気温の高い夏には血圧が下がるものらしい。死ぬほど暑い夏の盛りにそれを聞いた時は「だから何なの」と反抗期の小学生みたいなことしか思わなかったけれど、秋が少しずつ顔を覗かせて、涼やかな風に吹かれて脳みその中にこもっていた熱が引くと、それは至極当たり前であることに気付いた。体温を下げようとして血管が拡張するのだ。なるほど、もともと血圧の低い私の血圧も、さらに下がる訳である。

そして今年も漏れなく暑すぎるこの東京で、私は低血圧による目眩でふわふわする頭を持ち上げ、明るくってぴかぴかの夏を、ぢりぢり焼けるアスファルトに揺らめく陽炎の向こうを透かし見るかのように、遠くから、くぅっと目を細めて眺めていた。この時私の夏は、それこそ蜃気楼のようにボヤっとしていて、まるで実体が無い。

日が傾いて、目に映る景色が暗くぴかぴかしなくなって、空の天井の1番遠い所で煮詰まっていた夜が満を持して吹きこぼれ、すうっと街を呑み込んだ時。ようやっと私の目眩は治まり、ふわふわしなくなって、身の回りの物事に、思考に、ピントを合わせることが出来るようになる。
私の夏に実体が伴うようになるのは、夜になってからだ。
ようやくピントを合わせることが出来たその景色に、もっともらしい夏の概念 ―例えば輝かしく太陽の光をはじき返す水面とか、向日葵のハッとするような黄色とそこに溶けこんでしまえる小麦色の肌とか、アサガオに付いたつやめく朝露とか― それらはすっかり一日の役目を終えてしまって、はっきりと写り込むことは無かった。
夜に沈んだ街の輪郭は曖昧で、昼間に比べてやけにはっきりした思考を持て余した私が、夜の中でちょっと悪目立ちしてしまう気がする。
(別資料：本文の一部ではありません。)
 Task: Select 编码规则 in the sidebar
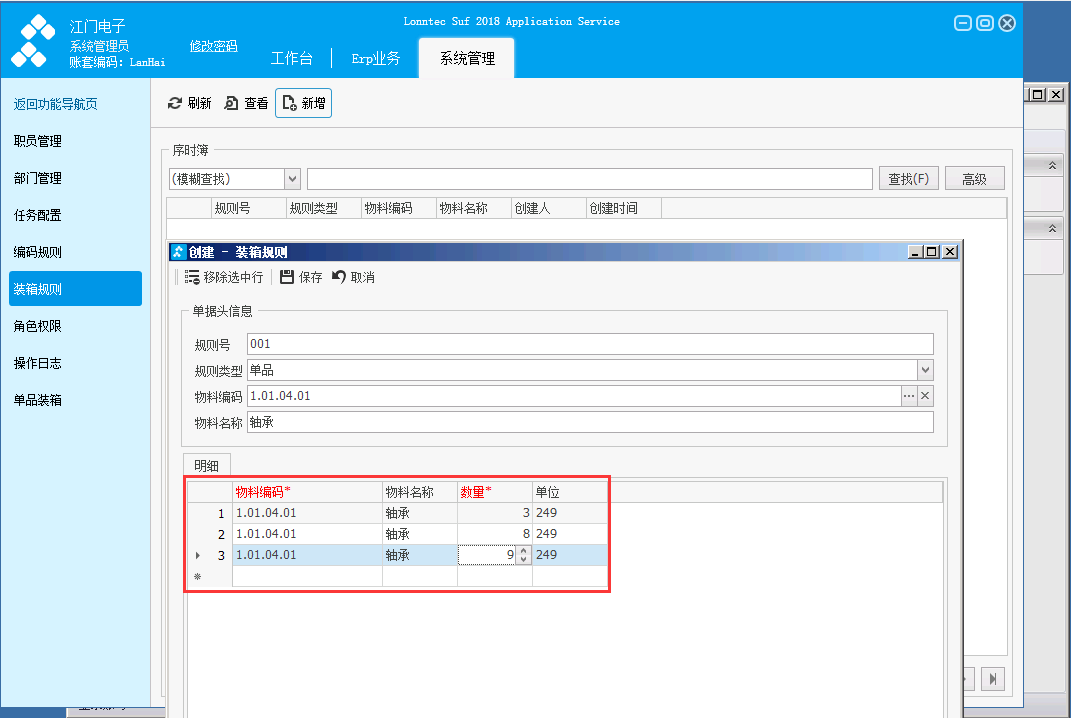(38, 252)
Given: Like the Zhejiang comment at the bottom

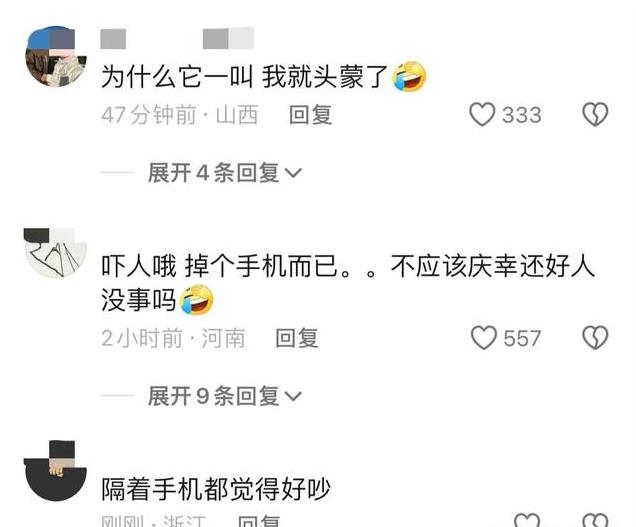Looking at the screenshot, I should pos(527,520).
それ故に夏の夜はなんだかいやに厭世的で、私は今まで熱帯夜が嫌いだった。

今年、熱帯夜の中を1人で、珈琲片手に散歩をするようになった。別に大層な理由は無い。気が向いたのだ。
バイト帰り、サークル終わり、夕飯時、街が寝静まった真夜中。今まで均一に在ると思っていた夜は、時間帯によって少し濃淡が変わることに、初めて気が付いた。コンビニで買ったアイス珈琲のカップの中で氷をからから言わせながら、履き古してちょっとヨレたスニーカーでしとしと歩くと、昼間の焼くような暑さを忘れた熱帯夜がしっとりとした湿度で私を包む。むっとする風の奥に、少しだけやさしい匂いがした。

最初は恐る恐る。
次第に私は熱帯夜を自由に歩き回るようになる。
珈琲を飲むのは、夏の濃い夜に似ているから。水より少し粘性をもってたぷんと揺れる夜を、ストローでちゅうっと吸って、胃袋の中で夜を飼い慣らし、夜に沈んだ曖昧な街中で私は無敵になれる。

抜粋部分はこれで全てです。